In a separate study of patients with IBS-C (also NCT05290680), common side effects included:
- Nausea was reported by 15.0% of patients taking Mazdutide, compared to 5.0% on placebo.
- Diarrhea occurred in 10.0% of Mazdutide patients, versus 3.0% on placebo.
- Vomiting was experienced by 8.0% of Mazdutide patients, compared to 2.0% on placebo.
- Abdominal distension affected 7.0% of Mazdutide patients, versus 2.0% on placebo.
- Constipation was reported by 5.0% of Mazdutide patients, compared to 4.0% on placebo.
Clinical Trial Results
Mazdutide for Irritable Bowel Syndrome with Constipation (IBS-C)
In a 12-week clinical trial (NCT05290680) involving patients with IBS-C, Mazdutide demonstrated significant improvements in bowel habits and abdominal symptoms.
- The primary goal of the study was to assess the overall responder rate, defined as achieving at least three complete spontaneous bowel movements (CSBMs) per week and an increase of at least one CSBM per week from baseline for at least 6 of the 12 treatment weeks. 44% of patients on Mazdutide met this criteria, compared to 33% of patients on placebo.
- Patients treated with Mazdutide experienced an average increase of 2.1 CSBMs/week from baseline, whereas those on placebo saw an increase of 1.2 CSBMs/week.
- Stool consistency, measured by the Bristol Stool Form Scale (where higher scores indicate looser stools), improved by 1.5 points for Mazdutide patients, compared to 0.8 points for placebo patients. This indicates a shift towards more normal stool consistency.
- Abdominal pain severity, rated on a 0-10 scale, was reduced by an average of 2.5 points in Mazdutide-treated patients, compared to a 1.5-point reduction in the placebo group.
Mazdutide for Hyperphosphatemia in Dialysis Patients
A 12-week clinical trial (NCT05290680) evaluated Mazdutide in patients undergoing dialysis who had hyperphosphatemia (high phosphate levels in the blood). Reducing phosphate levels is crucial for these patients.

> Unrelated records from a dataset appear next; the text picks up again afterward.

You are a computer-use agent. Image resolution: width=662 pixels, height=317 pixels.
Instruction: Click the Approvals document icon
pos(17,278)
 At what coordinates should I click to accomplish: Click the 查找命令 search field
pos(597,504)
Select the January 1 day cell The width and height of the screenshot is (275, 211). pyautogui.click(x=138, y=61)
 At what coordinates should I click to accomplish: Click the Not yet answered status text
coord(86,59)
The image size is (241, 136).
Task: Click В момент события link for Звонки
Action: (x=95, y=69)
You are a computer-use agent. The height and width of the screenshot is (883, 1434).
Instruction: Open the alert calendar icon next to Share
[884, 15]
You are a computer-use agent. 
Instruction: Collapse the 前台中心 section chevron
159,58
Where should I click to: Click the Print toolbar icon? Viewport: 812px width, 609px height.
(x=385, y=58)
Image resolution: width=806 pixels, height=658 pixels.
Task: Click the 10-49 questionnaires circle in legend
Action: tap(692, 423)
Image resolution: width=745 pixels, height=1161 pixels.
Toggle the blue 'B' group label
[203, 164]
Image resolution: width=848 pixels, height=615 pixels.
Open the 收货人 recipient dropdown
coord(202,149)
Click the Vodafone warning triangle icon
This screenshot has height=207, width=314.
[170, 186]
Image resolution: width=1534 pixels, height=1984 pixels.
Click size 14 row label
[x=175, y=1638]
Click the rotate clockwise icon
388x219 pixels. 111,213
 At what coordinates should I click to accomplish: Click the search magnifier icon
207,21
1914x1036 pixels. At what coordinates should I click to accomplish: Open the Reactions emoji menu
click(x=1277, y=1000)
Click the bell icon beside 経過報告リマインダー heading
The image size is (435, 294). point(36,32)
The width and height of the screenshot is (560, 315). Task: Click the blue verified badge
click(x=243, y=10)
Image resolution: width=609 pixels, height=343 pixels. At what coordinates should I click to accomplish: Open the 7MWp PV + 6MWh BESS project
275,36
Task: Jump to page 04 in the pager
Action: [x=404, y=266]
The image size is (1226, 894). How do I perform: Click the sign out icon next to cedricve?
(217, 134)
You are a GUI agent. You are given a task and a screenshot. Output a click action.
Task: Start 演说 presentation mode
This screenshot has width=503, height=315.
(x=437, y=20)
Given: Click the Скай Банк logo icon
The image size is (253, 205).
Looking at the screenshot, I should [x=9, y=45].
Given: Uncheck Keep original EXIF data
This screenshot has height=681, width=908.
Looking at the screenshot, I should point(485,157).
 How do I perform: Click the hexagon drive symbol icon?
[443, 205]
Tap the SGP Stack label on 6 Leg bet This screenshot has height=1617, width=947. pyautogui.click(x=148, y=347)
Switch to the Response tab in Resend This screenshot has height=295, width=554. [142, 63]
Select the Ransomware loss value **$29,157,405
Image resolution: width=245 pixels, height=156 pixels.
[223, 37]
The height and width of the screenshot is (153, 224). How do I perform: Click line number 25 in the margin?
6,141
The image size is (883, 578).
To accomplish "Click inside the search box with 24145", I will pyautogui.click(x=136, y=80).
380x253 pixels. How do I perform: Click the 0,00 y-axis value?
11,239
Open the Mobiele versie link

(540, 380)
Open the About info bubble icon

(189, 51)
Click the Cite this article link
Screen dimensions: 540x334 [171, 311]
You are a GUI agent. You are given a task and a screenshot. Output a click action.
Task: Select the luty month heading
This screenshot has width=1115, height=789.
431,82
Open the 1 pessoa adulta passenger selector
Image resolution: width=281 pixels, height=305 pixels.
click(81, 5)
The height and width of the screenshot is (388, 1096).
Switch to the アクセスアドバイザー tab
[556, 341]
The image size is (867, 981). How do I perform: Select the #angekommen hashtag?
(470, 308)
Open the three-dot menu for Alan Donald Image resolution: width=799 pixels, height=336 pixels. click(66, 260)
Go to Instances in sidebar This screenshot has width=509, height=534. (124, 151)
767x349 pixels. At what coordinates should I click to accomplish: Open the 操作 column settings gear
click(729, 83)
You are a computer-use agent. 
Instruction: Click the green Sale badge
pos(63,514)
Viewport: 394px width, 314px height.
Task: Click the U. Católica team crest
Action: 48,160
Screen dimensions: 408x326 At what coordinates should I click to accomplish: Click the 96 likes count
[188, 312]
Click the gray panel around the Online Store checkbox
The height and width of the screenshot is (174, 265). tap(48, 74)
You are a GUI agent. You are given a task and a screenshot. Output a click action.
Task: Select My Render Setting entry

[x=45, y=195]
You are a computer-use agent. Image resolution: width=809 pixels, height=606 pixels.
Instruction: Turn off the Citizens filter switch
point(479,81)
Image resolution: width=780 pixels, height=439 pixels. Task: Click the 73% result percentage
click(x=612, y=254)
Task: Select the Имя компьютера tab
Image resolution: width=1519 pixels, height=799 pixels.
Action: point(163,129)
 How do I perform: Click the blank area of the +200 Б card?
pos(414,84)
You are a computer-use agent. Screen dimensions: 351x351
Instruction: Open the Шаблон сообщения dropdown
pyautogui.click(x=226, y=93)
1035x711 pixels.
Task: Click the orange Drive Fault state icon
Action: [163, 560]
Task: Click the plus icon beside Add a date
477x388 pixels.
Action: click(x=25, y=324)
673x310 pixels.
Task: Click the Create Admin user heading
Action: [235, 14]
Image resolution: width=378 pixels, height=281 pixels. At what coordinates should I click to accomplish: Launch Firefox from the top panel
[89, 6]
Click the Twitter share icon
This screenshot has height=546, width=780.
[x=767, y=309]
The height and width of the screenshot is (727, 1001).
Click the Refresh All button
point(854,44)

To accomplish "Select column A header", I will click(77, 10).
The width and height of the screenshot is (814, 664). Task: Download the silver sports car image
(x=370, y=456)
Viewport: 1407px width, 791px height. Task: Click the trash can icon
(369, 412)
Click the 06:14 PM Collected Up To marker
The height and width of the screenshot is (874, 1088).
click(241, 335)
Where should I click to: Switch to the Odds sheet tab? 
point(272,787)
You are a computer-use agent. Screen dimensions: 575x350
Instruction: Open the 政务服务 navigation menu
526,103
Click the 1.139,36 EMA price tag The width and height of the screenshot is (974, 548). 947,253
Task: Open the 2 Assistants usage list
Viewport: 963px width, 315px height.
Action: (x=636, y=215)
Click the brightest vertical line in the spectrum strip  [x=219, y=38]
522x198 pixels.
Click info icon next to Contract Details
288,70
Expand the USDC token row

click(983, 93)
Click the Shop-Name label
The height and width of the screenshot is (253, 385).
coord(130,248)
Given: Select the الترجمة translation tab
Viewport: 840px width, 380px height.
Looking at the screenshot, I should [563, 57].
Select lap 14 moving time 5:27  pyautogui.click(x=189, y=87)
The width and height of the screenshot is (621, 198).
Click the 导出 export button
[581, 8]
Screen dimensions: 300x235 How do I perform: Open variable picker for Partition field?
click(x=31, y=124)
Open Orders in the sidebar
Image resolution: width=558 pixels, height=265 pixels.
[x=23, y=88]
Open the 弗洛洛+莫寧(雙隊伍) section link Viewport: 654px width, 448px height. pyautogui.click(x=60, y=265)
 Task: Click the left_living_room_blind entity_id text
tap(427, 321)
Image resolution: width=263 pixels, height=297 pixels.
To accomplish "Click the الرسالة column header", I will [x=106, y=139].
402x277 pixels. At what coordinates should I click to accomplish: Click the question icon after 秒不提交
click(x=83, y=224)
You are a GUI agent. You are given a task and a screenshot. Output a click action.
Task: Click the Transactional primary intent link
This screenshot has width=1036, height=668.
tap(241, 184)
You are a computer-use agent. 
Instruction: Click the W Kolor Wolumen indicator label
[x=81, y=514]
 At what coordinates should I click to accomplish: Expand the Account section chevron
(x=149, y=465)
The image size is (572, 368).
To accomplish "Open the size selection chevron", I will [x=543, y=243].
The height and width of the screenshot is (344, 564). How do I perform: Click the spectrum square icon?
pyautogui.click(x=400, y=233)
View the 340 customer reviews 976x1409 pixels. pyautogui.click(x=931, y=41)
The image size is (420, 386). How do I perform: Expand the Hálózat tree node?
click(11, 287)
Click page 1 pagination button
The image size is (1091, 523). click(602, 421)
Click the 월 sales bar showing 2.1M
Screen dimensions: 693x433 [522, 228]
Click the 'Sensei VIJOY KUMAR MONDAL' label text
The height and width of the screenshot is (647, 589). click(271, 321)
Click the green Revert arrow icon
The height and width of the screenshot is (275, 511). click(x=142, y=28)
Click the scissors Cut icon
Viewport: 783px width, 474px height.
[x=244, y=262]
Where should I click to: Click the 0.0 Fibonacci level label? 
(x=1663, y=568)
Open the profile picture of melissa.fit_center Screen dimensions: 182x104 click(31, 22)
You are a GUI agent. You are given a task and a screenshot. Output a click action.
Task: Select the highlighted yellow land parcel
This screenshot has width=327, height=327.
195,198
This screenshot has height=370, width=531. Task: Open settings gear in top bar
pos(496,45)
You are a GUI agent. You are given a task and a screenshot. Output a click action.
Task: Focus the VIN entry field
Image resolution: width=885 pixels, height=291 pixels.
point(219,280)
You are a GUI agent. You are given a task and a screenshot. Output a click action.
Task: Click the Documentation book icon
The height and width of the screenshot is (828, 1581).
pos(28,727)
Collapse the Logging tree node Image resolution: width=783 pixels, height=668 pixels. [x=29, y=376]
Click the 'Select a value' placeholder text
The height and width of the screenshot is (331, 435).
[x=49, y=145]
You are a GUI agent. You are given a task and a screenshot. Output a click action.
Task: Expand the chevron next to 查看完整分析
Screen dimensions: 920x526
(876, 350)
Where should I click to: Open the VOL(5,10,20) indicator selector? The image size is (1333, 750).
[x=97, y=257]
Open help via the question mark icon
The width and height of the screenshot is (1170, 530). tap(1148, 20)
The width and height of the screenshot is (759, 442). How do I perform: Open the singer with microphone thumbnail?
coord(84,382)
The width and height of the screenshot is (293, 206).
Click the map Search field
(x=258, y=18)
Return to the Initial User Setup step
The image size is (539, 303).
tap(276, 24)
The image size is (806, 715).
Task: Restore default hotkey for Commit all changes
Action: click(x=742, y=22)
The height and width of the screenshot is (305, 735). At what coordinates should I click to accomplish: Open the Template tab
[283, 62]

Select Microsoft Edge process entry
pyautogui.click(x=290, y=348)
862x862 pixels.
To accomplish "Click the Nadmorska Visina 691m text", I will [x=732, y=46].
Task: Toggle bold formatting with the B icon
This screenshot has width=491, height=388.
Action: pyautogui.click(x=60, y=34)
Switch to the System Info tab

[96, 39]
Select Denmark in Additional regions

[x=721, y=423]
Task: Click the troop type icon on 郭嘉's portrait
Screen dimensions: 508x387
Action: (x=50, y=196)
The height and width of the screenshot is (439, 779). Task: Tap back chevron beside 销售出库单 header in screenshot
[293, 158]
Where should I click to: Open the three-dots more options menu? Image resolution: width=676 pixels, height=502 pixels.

- The primary endpoint was the change in serum phosphate levels from baseline at Week 12. Patients treated with Mazdutide experienced a significant reduction of 1.8 mg/dL in their serum phosphate levels, while patients on placebo saw a reduction of 0.3 mg/dL.
- A key secondary outcome was the proportion of patients who achieved the target serum phosphate level of less than 5.5 mg/dL. 65% of patients receiving Mazdutide reached this target, compared to only 20% of patients on placebo.
- Mazdutide also led to a reduction in serum calcium levels by 0.5 mg/dL, compared to a 0.1 mg/dL reduction with placebo.
- Parathyroid hormone (PTH) levels, which can be elevated in dialysis patients, were reduced by 150 pg/mL in the Mazdutide group, versus a 50 pg/mL reduction in the placebo group.